# WHAT TO DO
Below are entries. Pull out all lines containing "Given".

(Beginning of AVAILABLE DATA)

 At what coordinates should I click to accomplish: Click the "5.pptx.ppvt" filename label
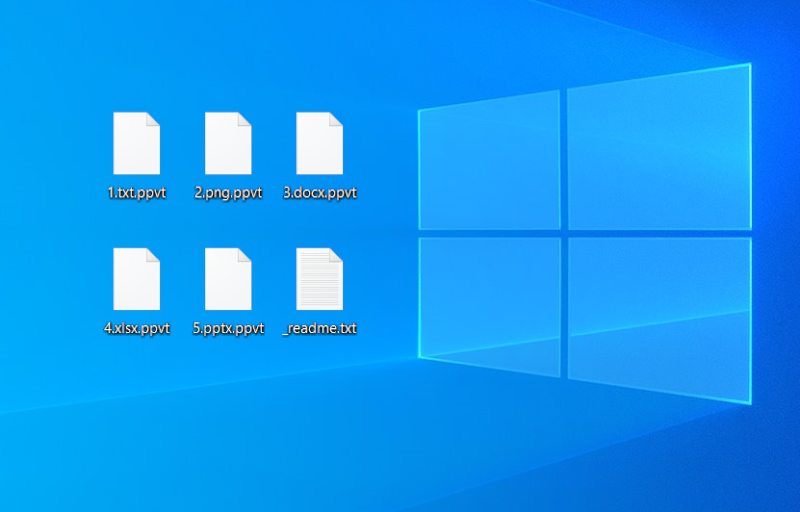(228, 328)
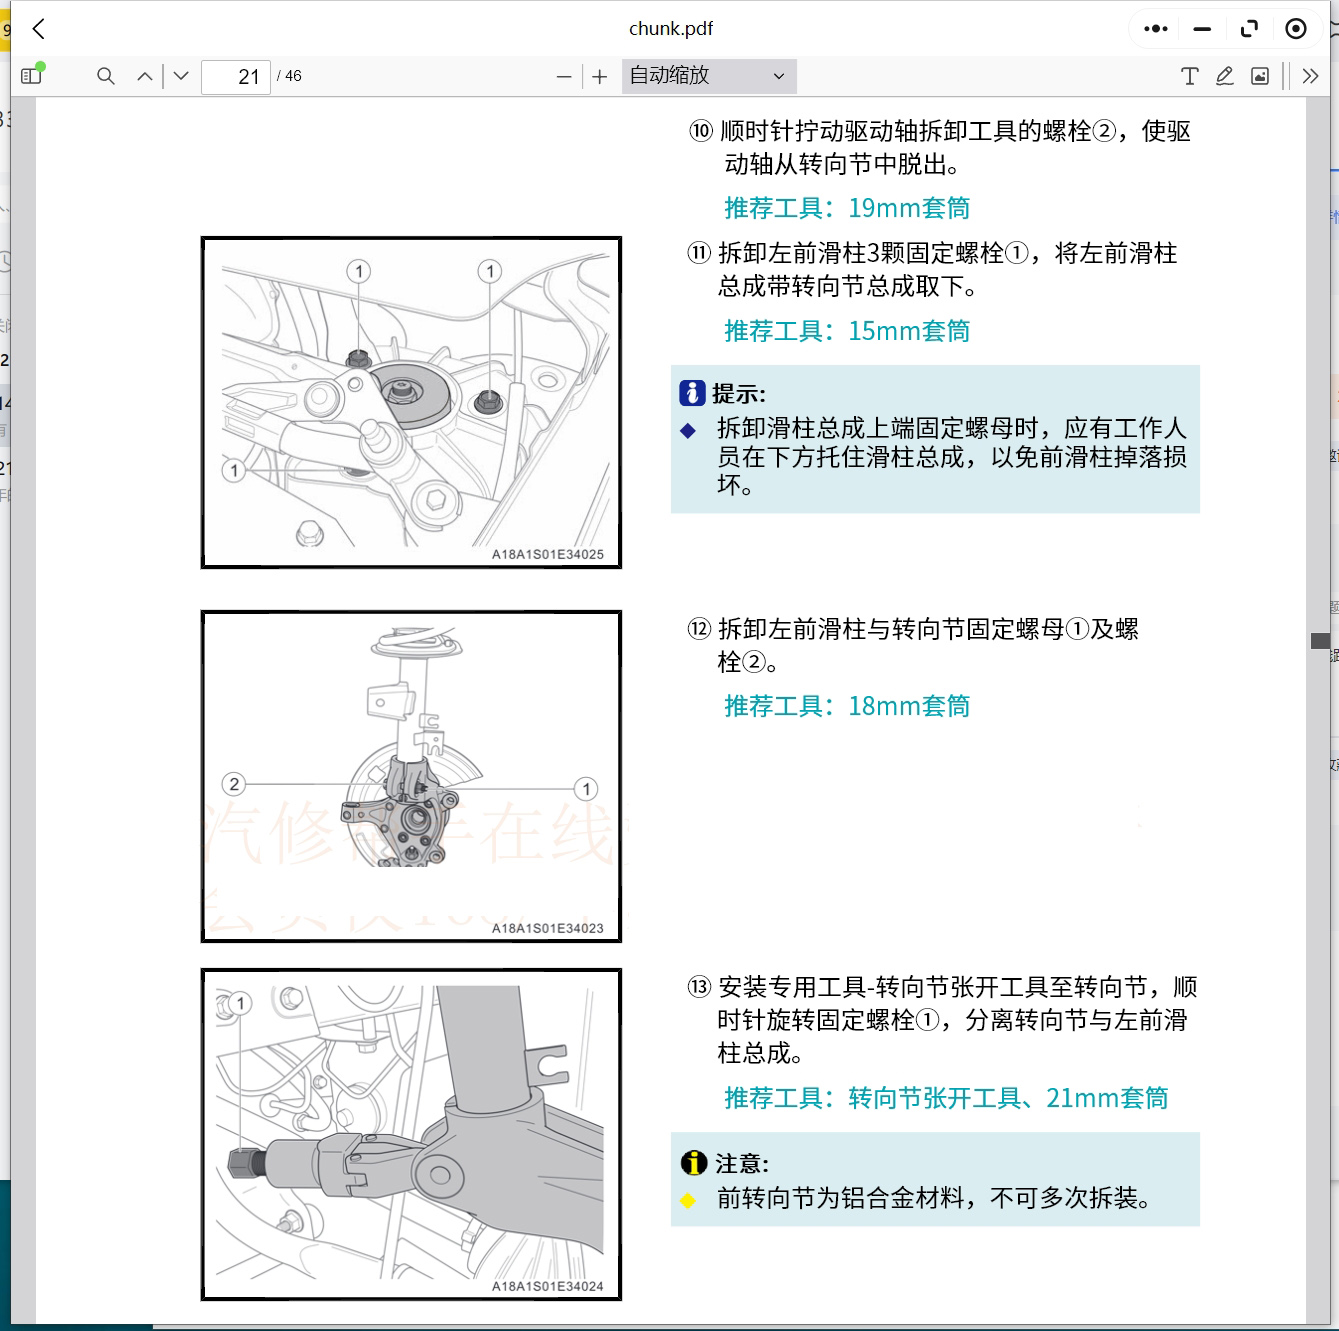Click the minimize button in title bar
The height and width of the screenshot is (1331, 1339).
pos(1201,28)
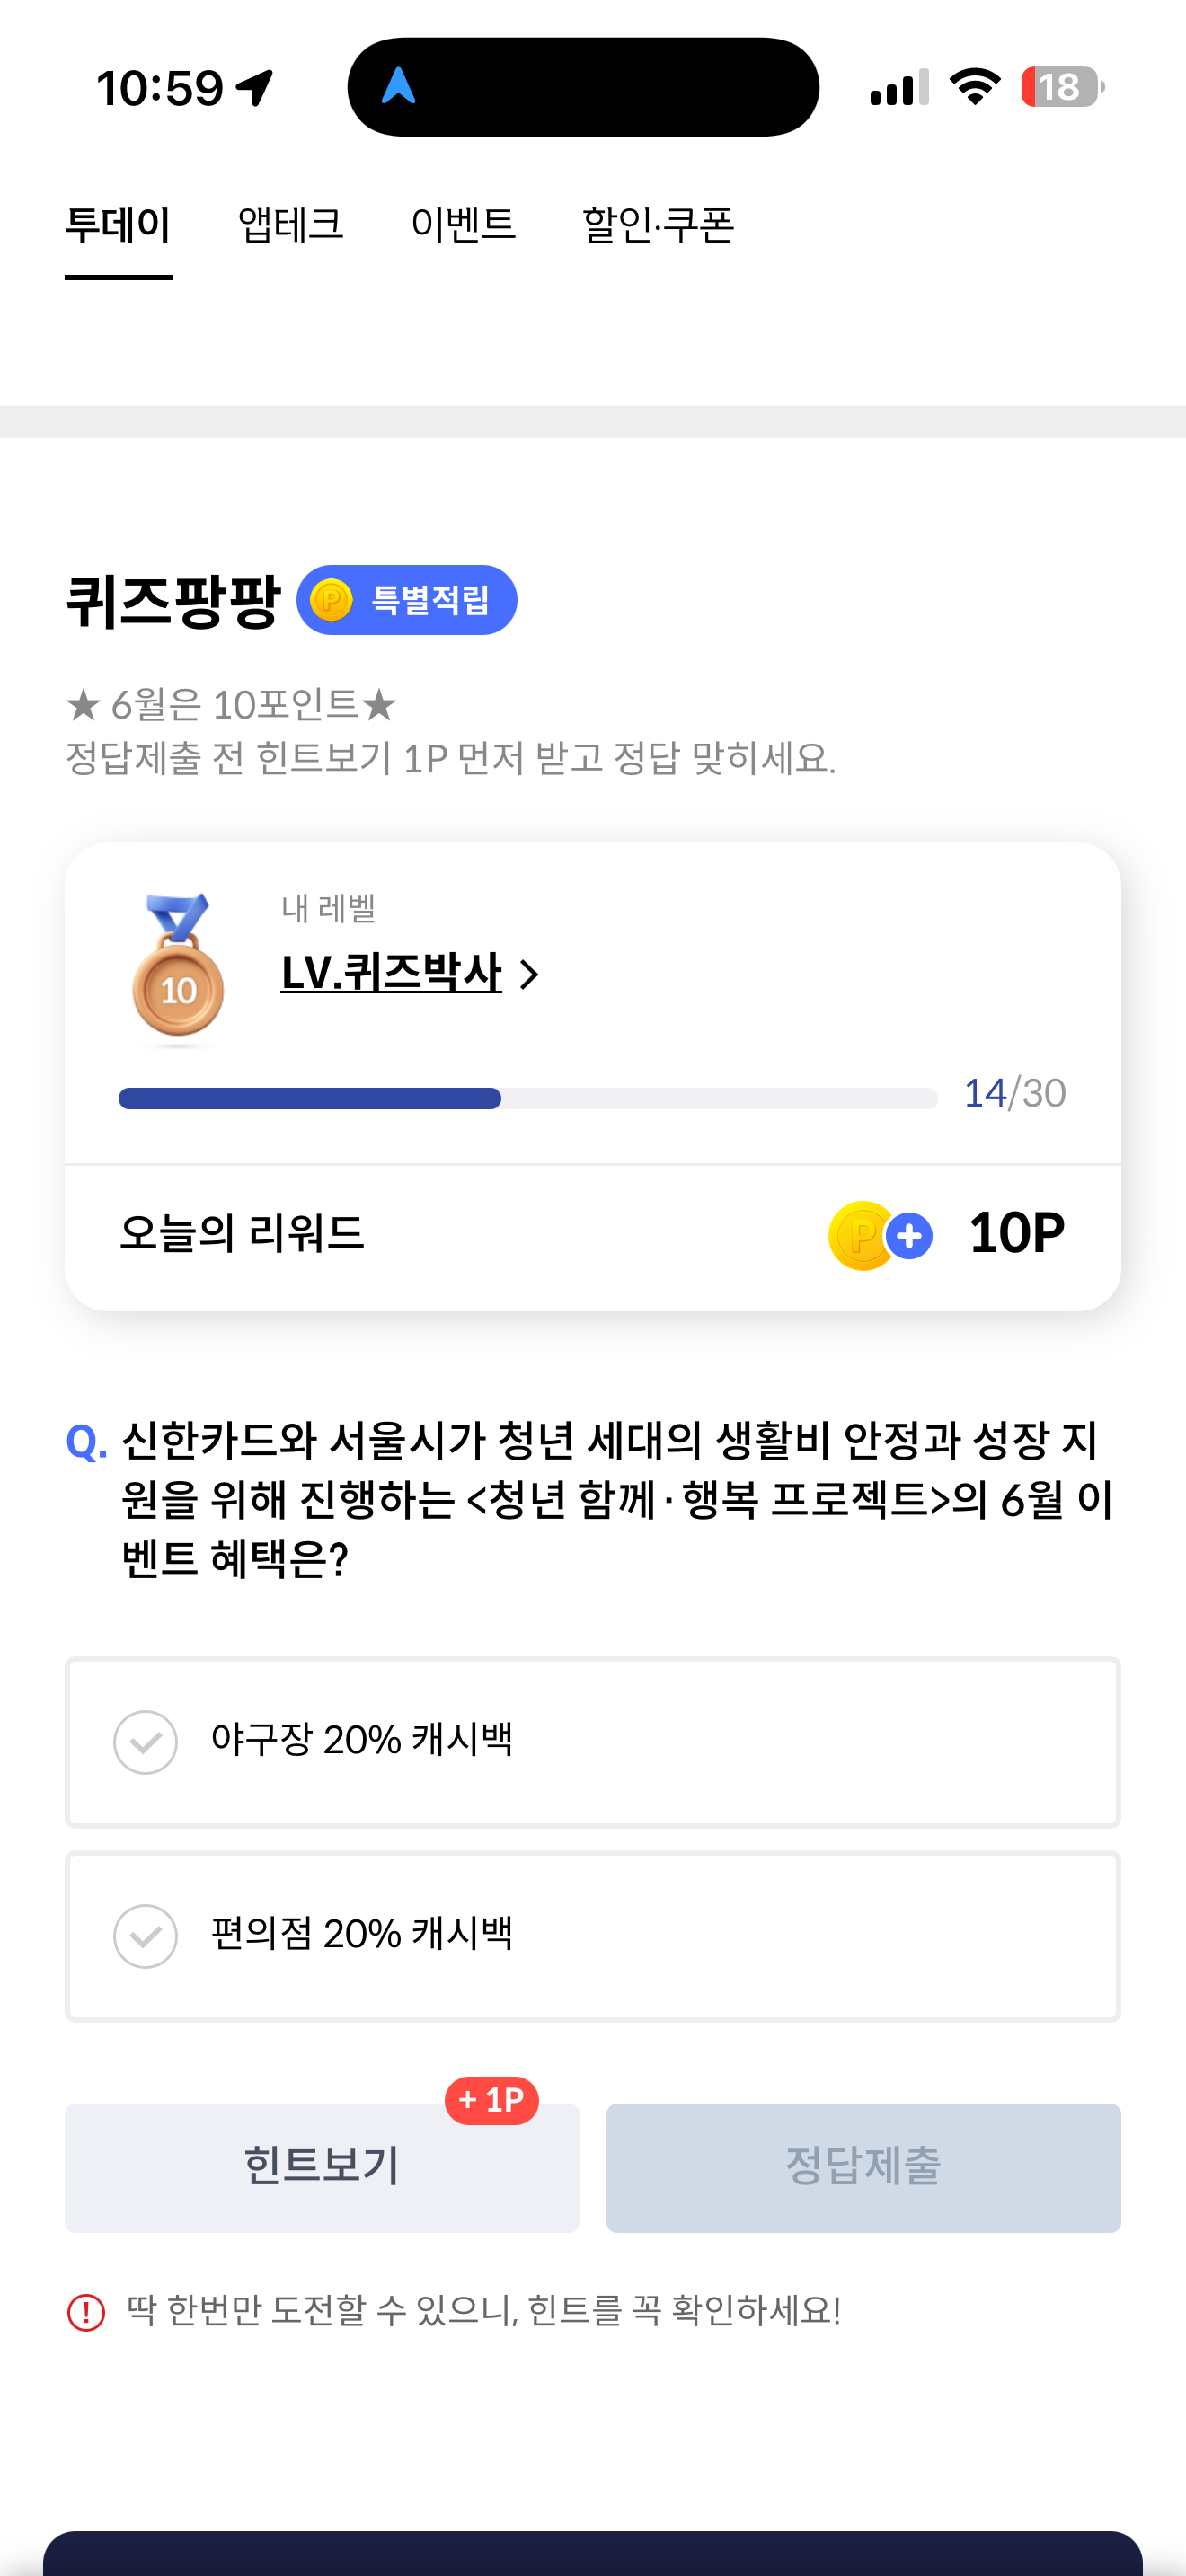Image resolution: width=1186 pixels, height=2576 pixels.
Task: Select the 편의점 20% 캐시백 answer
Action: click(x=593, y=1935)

(End of AVAILABLE DATA)
(Beginning of AVAILABLE DATA)

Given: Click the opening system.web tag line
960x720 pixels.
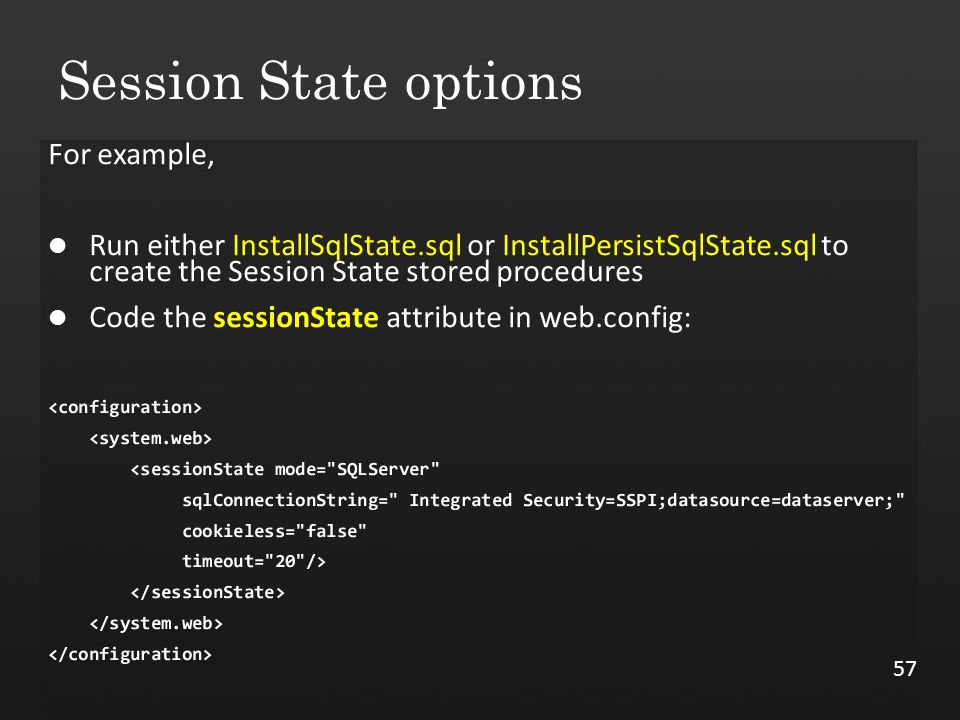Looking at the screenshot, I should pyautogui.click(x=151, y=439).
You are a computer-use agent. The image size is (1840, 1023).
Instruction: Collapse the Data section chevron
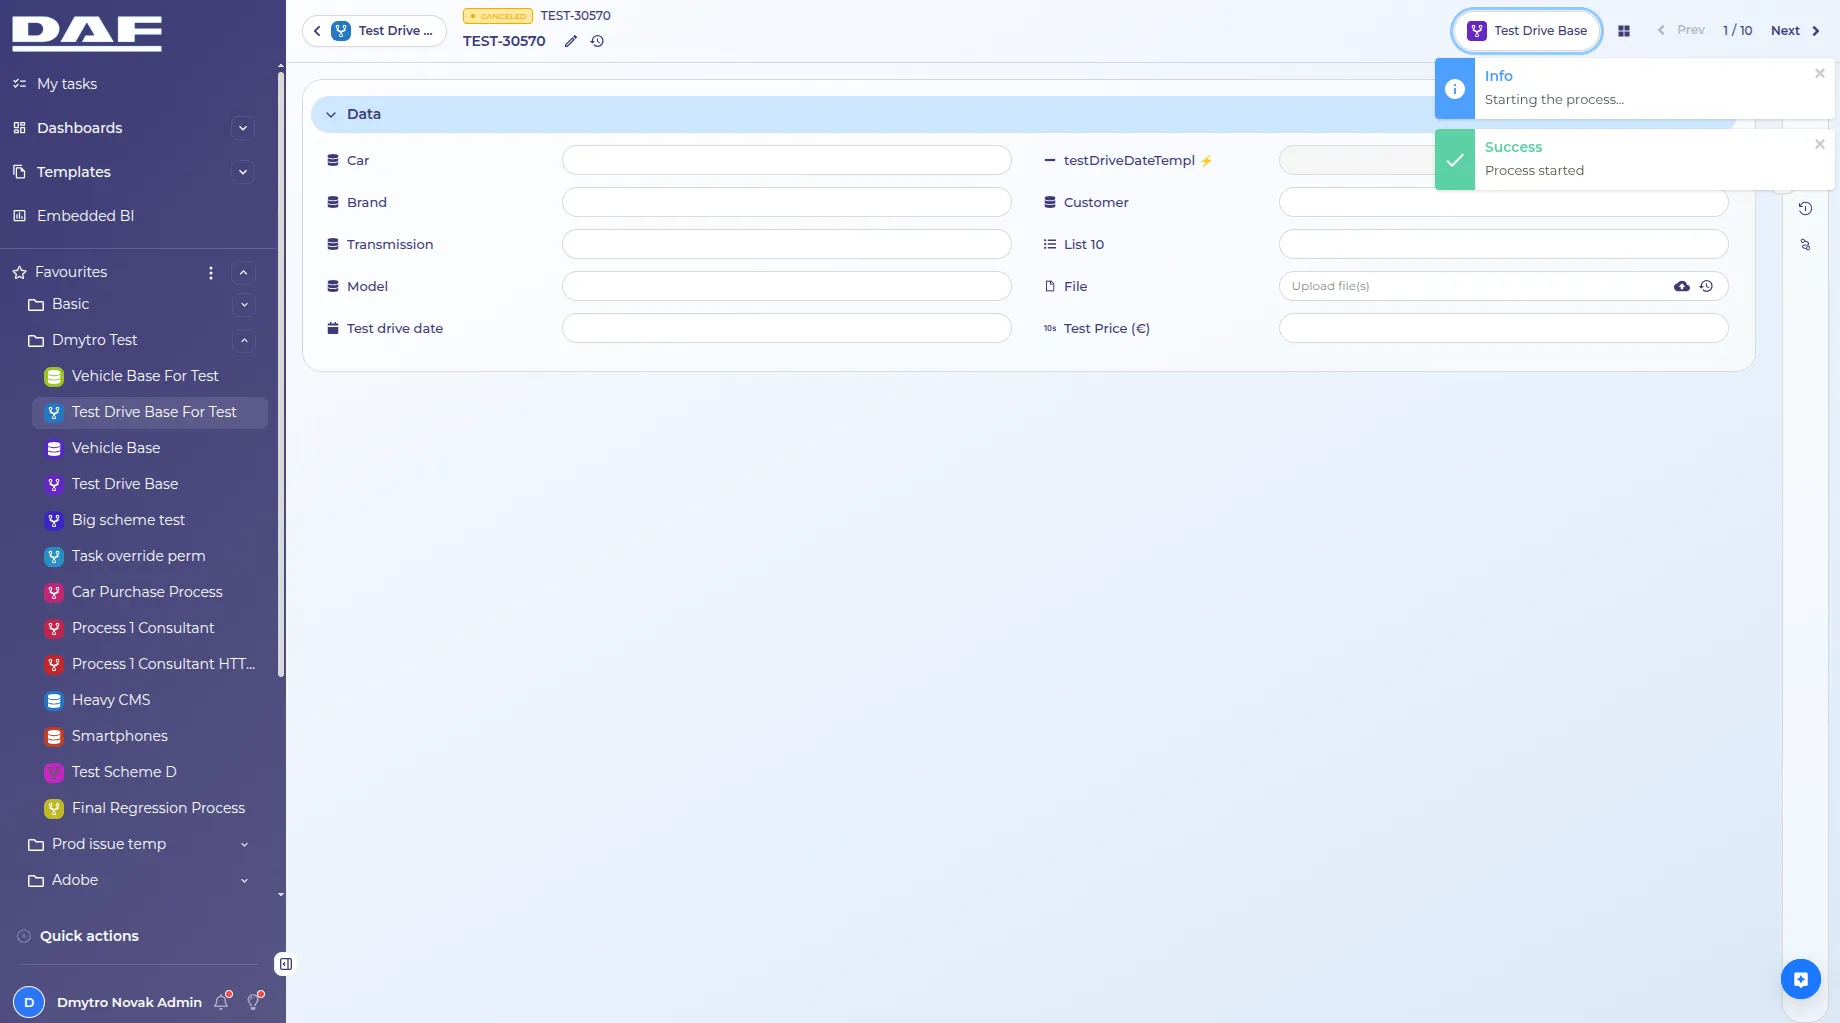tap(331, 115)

(End of AVAILABLE DATA)
(Beginning of AVAILABLE DATA)

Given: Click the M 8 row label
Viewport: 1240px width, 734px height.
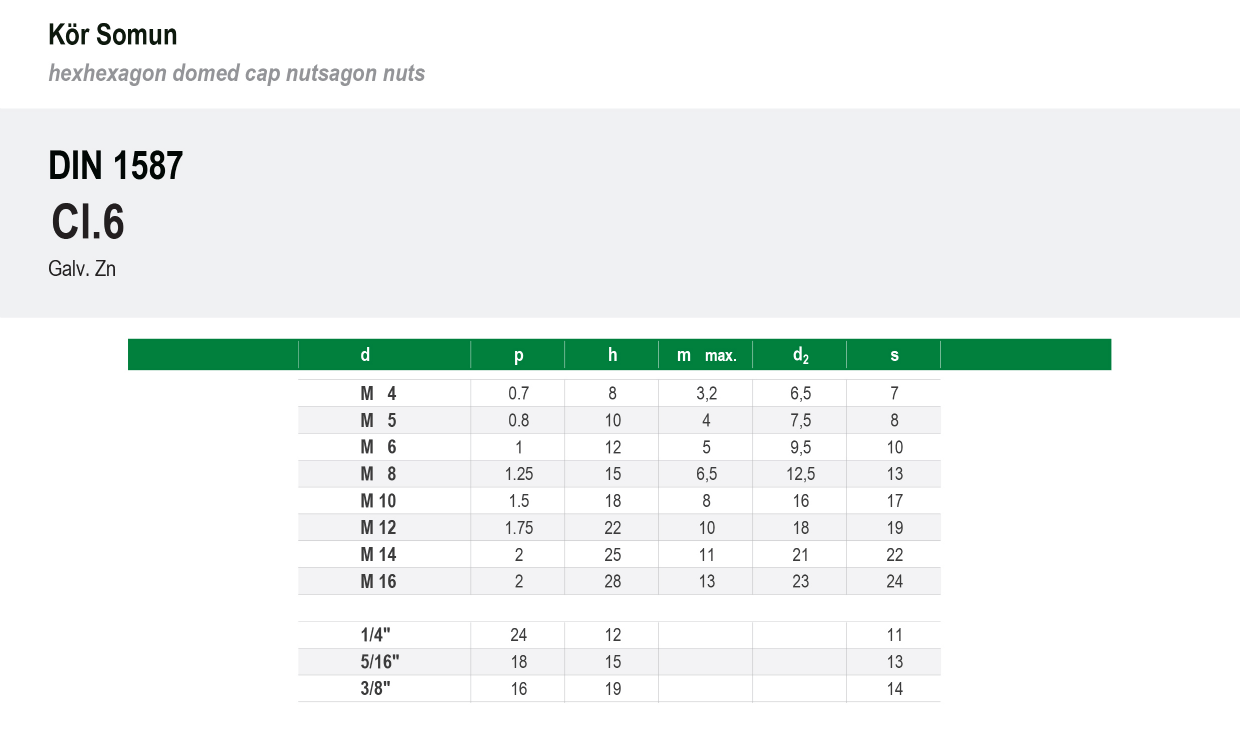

(End of AVAILABLE DATA)

# SOLUTION TO THIS EXERCISE
Given: Click the opening system.web tag line
Given: Click the M 8 row label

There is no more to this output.